Aim of the exercise – Extract every line in the rows below that contains the word "venstre", matching uppercase and lowercase exactly.

Records for processing –
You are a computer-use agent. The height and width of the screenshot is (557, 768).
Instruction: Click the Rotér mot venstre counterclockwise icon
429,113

...

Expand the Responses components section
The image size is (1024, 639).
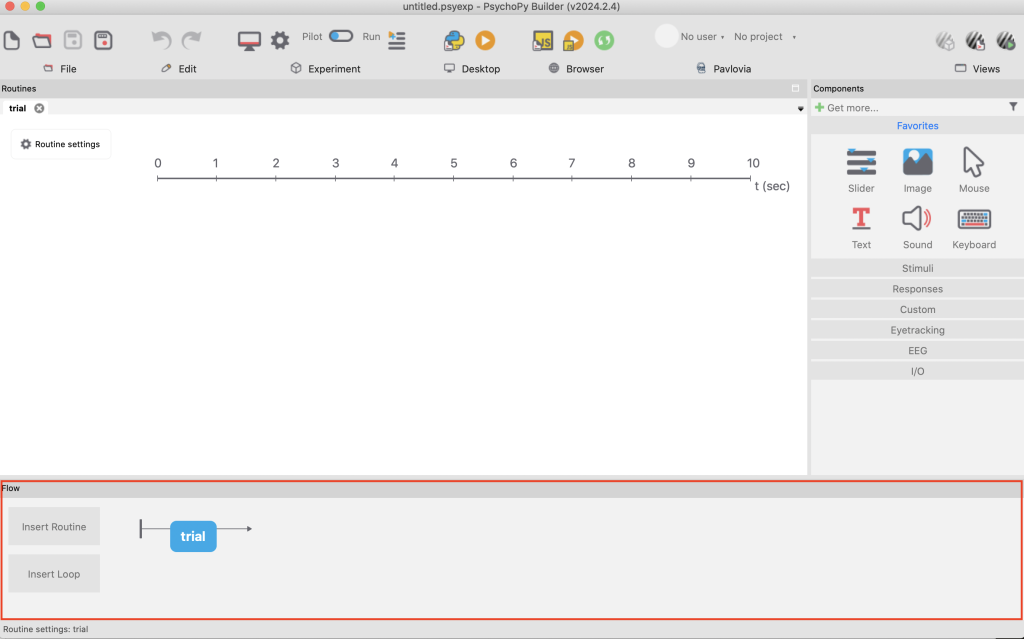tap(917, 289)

Reply to the task –
Instruction: Click the Rotér mot venstre counterclockwise icon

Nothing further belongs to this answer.